**Assignment**:
Please repeat the records exactly from their first line, finishing at the line containing "Task: Click the Find" and including it.

**Raw data**:

━━━━━━━━━━━━━━━━━━━━

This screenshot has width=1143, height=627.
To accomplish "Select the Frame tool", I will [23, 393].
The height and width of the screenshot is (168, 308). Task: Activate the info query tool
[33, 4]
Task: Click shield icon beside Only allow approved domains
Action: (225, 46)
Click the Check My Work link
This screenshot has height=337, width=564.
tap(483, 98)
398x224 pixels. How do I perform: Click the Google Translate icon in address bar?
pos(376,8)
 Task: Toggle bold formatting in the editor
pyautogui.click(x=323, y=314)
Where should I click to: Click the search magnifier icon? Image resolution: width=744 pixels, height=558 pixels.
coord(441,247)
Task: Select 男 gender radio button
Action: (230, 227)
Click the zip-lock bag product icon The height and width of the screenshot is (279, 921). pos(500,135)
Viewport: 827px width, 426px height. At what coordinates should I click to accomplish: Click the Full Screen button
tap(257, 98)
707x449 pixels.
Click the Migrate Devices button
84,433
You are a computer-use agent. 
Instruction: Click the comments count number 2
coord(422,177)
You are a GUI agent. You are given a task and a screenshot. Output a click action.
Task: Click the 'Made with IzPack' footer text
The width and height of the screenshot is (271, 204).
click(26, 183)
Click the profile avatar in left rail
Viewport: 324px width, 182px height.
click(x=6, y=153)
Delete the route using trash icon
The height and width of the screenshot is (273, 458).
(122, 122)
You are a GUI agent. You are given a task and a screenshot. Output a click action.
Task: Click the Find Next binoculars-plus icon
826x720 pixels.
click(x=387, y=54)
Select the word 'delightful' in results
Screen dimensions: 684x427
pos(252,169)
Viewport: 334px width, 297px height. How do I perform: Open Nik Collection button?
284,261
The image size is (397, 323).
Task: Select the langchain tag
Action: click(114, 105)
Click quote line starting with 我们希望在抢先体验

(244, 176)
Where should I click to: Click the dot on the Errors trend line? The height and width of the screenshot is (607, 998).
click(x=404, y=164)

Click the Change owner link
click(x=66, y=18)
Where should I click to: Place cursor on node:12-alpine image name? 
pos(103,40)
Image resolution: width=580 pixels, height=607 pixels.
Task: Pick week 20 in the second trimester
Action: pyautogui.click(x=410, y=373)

━━━━━━━━━━━━━━━━━━━━

**Solution for this exercise**:
This screenshot has width=1143, height=627.
To accomplish "Select the Frame tool", I will [23, 393].
The height and width of the screenshot is (168, 308). Task: Activate the info query tool
[33, 4]
Task: Click shield icon beside Only allow approved domains
Action: (225, 46)
Click the Check My Work link
This screenshot has height=337, width=564.
tap(483, 98)
398x224 pixels. How do I perform: Click the Google Translate icon in address bar?
pos(376,8)
 Task: Toggle bold formatting in the editor
pyautogui.click(x=323, y=314)
Where should I click to: Click the search magnifier icon? Image resolution: width=744 pixels, height=558 pixels.
coord(441,247)
Task: Select 男 gender radio button
Action: (230, 227)
Click the zip-lock bag product icon The height and width of the screenshot is (279, 921). pos(500,135)
Viewport: 827px width, 426px height. At what coordinates should I click to accomplish: Click the Full Screen button
tap(257, 98)
707x449 pixels.
Click the Migrate Devices button
84,433
You are a computer-use agent. 
Instruction: Click the comments count number 2
coord(422,177)
You are a GUI agent. You are given a task and a screenshot. Output a click action.
Task: Click the 'Made with IzPack' footer text
The width and height of the screenshot is (271, 204).
click(26, 183)
Click the profile avatar in left rail
Viewport: 324px width, 182px height.
click(x=6, y=153)
Delete the route using trash icon
The height and width of the screenshot is (273, 458).
(122, 122)
You are a GUI agent. You are given a task and a screenshot. Output a click action.
Task: Click the Find Next binoculars-plus icon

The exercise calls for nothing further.